▶ **Page**:

After the transfer of the Securities Actions, and following the issuance of the first case management order and case management conference, several defendants asked to meet with the district court judge regarding potential conflicts. In re Initial Pub. Offering Sec. Litig., 174 F.Supp.2d at 77. Following that inquiry, Judge Scheindlin asked the parties to perform a conflicts check, due to what she termed “the extraordinarily large number of disclosure statements filed pursuant to Rule 1.9 of the Joint Local Civil Rules for the Southern and Eastern Districts of New York.”3 Id. at 77. That check revealed a number of previously undisclosed conflicts. Id. at 78. The district court judge held stock in Infospace.com and Kana Communications. Id. Kana Communications is a defendant in the Securities Actions. While Infospace.com is not a defendant in any of the Securities Actions, the Moving Defendants argue Infospace.com is implicated in one of the Securities Actions, Klein v. Merrill Lynch, 01 Civ. 7654 (S.D.N.Y.) (SAS). In re Initial Pub. Offering Sec. Litig., 174 F.Supp.2d at 78. The allegations in Klein involve an IPO for Internet Infrastructure Holdrs, a “basket security” which “represents] an undivided beneficial ownership interest in 20 specified internet infrastructure companies.” Id. (internal quotation marks omitted). Infospace.com, along with Kana Communications, is one of the specified companies included in the basket, although the Klein complaint did not include purchasers of the constituent stocks as plaintiffs. Id. The district court judge informed parties she was unaware of *301the conflicts at the time of the reassignments in August, immediately sold both stocks, and waived any interest in pursuing claims involving those purchases. Id. at 79.

▶ **Given material**:
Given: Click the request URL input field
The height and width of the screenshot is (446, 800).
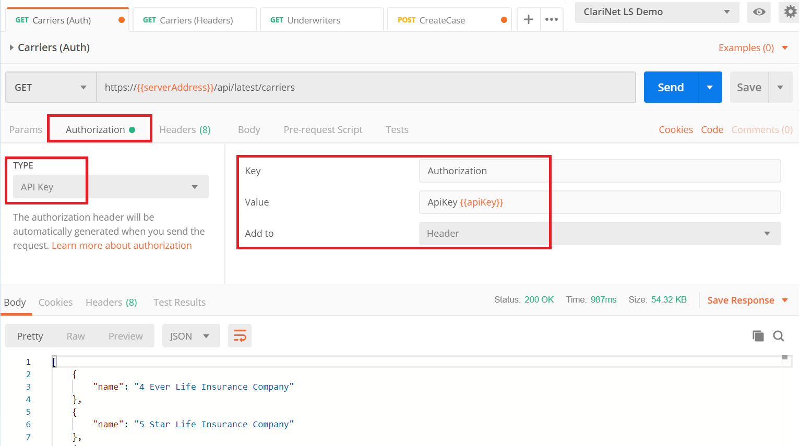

▶ **Exercise**:
According to the passage on the judge's conflicts, in which two companies did the district court judge hold stock?

▶ **Problem solution**:
Infospace.com and Kana Communications.